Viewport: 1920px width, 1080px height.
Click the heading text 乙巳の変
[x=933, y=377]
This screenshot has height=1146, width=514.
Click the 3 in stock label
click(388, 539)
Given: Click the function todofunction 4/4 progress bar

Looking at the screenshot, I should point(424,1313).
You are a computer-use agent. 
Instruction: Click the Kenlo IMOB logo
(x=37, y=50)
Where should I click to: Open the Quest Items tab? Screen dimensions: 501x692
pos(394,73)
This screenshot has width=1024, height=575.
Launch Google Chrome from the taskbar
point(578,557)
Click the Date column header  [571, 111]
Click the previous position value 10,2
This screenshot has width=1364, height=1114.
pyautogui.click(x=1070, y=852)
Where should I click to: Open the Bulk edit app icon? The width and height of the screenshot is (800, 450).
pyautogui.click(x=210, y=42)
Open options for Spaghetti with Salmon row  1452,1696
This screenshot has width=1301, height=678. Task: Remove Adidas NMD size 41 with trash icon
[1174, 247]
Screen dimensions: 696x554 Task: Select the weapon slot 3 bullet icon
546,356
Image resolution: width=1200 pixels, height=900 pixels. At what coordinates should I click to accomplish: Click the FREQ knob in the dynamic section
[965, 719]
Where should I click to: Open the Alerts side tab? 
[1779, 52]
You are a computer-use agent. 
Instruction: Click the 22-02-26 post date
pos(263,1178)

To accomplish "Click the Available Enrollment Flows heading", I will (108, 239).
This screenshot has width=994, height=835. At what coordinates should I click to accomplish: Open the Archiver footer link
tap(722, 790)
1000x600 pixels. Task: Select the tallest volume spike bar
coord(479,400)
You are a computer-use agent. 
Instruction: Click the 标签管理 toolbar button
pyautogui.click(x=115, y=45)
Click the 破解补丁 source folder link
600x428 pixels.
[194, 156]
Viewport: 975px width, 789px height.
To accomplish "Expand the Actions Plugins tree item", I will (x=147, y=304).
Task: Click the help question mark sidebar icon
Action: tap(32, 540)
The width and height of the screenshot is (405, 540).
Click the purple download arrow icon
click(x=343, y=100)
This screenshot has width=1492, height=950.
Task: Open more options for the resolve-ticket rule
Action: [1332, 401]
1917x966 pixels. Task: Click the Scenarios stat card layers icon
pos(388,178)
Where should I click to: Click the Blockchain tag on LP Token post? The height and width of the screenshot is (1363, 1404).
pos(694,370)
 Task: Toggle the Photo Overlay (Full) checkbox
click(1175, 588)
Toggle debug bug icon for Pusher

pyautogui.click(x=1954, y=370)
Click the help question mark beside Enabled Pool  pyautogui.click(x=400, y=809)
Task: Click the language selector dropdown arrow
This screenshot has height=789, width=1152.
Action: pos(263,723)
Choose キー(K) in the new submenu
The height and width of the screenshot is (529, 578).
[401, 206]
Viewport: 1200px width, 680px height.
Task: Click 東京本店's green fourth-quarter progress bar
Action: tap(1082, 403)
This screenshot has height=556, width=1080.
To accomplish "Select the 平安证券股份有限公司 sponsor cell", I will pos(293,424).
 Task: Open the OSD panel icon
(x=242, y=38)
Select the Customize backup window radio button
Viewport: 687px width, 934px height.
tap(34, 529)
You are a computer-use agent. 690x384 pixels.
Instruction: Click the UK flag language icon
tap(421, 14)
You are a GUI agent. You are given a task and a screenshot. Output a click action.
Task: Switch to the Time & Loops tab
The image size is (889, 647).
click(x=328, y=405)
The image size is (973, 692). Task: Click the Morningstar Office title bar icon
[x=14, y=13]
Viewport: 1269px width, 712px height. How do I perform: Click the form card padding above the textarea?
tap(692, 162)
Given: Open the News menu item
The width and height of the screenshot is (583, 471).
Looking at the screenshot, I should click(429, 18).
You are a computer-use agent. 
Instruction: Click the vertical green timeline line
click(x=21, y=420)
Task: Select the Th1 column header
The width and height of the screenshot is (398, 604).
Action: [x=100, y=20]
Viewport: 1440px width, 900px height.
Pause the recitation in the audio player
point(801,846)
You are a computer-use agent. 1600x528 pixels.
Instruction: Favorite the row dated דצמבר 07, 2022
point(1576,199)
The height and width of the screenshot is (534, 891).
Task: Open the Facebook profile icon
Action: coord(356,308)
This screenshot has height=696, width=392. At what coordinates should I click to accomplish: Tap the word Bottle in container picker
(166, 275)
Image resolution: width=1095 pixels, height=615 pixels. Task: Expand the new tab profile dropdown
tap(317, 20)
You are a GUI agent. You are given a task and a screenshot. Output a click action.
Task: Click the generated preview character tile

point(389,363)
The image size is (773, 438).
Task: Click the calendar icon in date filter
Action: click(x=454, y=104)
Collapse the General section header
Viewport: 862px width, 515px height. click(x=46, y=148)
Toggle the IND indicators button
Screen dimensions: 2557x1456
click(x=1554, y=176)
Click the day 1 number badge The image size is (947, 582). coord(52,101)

# [TO DO]
Send back the whole listing above exactly, please.

# [FINISHED TASK]
Viewport: 1920px width, 1080px height.
Click the heading text 乙巳の変
[x=933, y=377]
This screenshot has height=1146, width=514.
Click the 3 in stock label
click(388, 539)
Given: Click the function todofunction 4/4 progress bar

Looking at the screenshot, I should point(424,1313).
You are a computer-use agent. 
Instruction: Click the Kenlo IMOB logo
(x=37, y=50)
Where should I click to: Open the Quest Items tab? Screen dimensions: 501x692
pos(394,73)
This screenshot has width=1024, height=575.
Launch Google Chrome from the taskbar
point(578,557)
Click the Date column header  [571, 111]
Click the previous position value 10,2
This screenshot has width=1364, height=1114.
pyautogui.click(x=1070, y=852)
Where should I click to: Open the Bulk edit app icon? The width and height of the screenshot is (800, 450).
pyautogui.click(x=210, y=42)
Open options for Spaghetti with Salmon row  1452,1696
This screenshot has width=1301, height=678. Task: Remove Adidas NMD size 41 with trash icon
[1174, 247]
Screen dimensions: 696x554 Task: Select the weapon slot 3 bullet icon
546,356
Image resolution: width=1200 pixels, height=900 pixels. At what coordinates should I click to accomplish: Click the FREQ knob in the dynamic section
[965, 719]
Where should I click to: Open the Alerts side tab? 
[1779, 52]
You are a computer-use agent. 
Instruction: Click the 22-02-26 post date
pos(263,1178)

To accomplish "Click the Available Enrollment Flows heading", I will (108, 239).
This screenshot has width=994, height=835. At what coordinates should I click to accomplish: Open the Archiver footer link
tap(722, 790)
1000x600 pixels. Task: Select the tallest volume spike bar
coord(479,400)
You are a computer-use agent. 
Instruction: Click the 标签管理 toolbar button
pyautogui.click(x=115, y=45)
Click the 破解补丁 source folder link
600x428 pixels.
[194, 156]
Viewport: 975px width, 789px height.
To accomplish "Expand the Actions Plugins tree item", I will (x=147, y=304).
Task: Click the help question mark sidebar icon
Action: tap(32, 540)
The width and height of the screenshot is (405, 540).
Click the purple download arrow icon
click(x=343, y=100)
This screenshot has width=1492, height=950.
Task: Open more options for the resolve-ticket rule
Action: [1332, 401]
1917x966 pixels. Task: Click the Scenarios stat card layers icon
pos(388,178)
Where should I click to: Click the Blockchain tag on LP Token post? The height and width of the screenshot is (1363, 1404).
pos(694,370)
 Task: Toggle the Photo Overlay (Full) checkbox
click(1175, 588)
Toggle debug bug icon for Pusher

pyautogui.click(x=1954, y=370)
Click the help question mark beside Enabled Pool  pyautogui.click(x=400, y=809)
Task: Click the language selector dropdown arrow
This screenshot has height=789, width=1152.
Action: pos(263,723)
Choose キー(K) in the new submenu
The height and width of the screenshot is (529, 578).
[401, 206]
Viewport: 1200px width, 680px height.
Task: Click 東京本店's green fourth-quarter progress bar
Action: tap(1082, 403)
This screenshot has height=556, width=1080.
To accomplish "Select the 平安证券股份有限公司 sponsor cell", I will pos(293,424).
 Task: Open the OSD panel icon
(x=242, y=38)
Select the Customize backup window radio button
Viewport: 687px width, 934px height.
tap(34, 529)
You are a computer-use agent. 690x384 pixels.
Instruction: Click the UK flag language icon
tap(421, 14)
You are a GUI agent. You are given a task and a screenshot. Output a click action.
Task: Switch to the Time & Loops tab
The image size is (889, 647).
click(x=328, y=405)
The image size is (973, 692). Task: Click the Morningstar Office title bar icon
[x=14, y=13]
Viewport: 1269px width, 712px height. How do I perform: Click the form card padding above the textarea?
tap(692, 162)
Given: Open the News menu item
The width and height of the screenshot is (583, 471).
Looking at the screenshot, I should click(429, 18).
You are a computer-use agent. 
Instruction: Click the vertical green timeline line
click(x=21, y=420)
Task: Select the Th1 column header
The width and height of the screenshot is (398, 604).
Action: [x=100, y=20]
Viewport: 1440px width, 900px height.
Pause the recitation in the audio player
point(801,846)
You are a computer-use agent. 1600x528 pixels.
Instruction: Favorite the row dated דצמבר 07, 2022
point(1576,199)
The height and width of the screenshot is (534, 891).
Task: Open the Facebook profile icon
Action: coord(356,308)
This screenshot has height=696, width=392. At what coordinates should I click to accomplish: Tap the word Bottle in container picker
(166, 275)
Image resolution: width=1095 pixels, height=615 pixels. Task: Expand the new tab profile dropdown
tap(317, 20)
You are a GUI agent. You are given a task and a screenshot. Output a click action.
Task: Click the generated preview character tile

point(389,363)
The image size is (773, 438).
Task: Click the calendar icon in date filter
Action: click(x=454, y=104)
Collapse the General section header
Viewport: 862px width, 515px height. click(x=46, y=148)
Toggle the IND indicators button
Screen dimensions: 2557x1456
click(x=1554, y=176)
Click the day 1 number badge The image size is (947, 582). coord(52,101)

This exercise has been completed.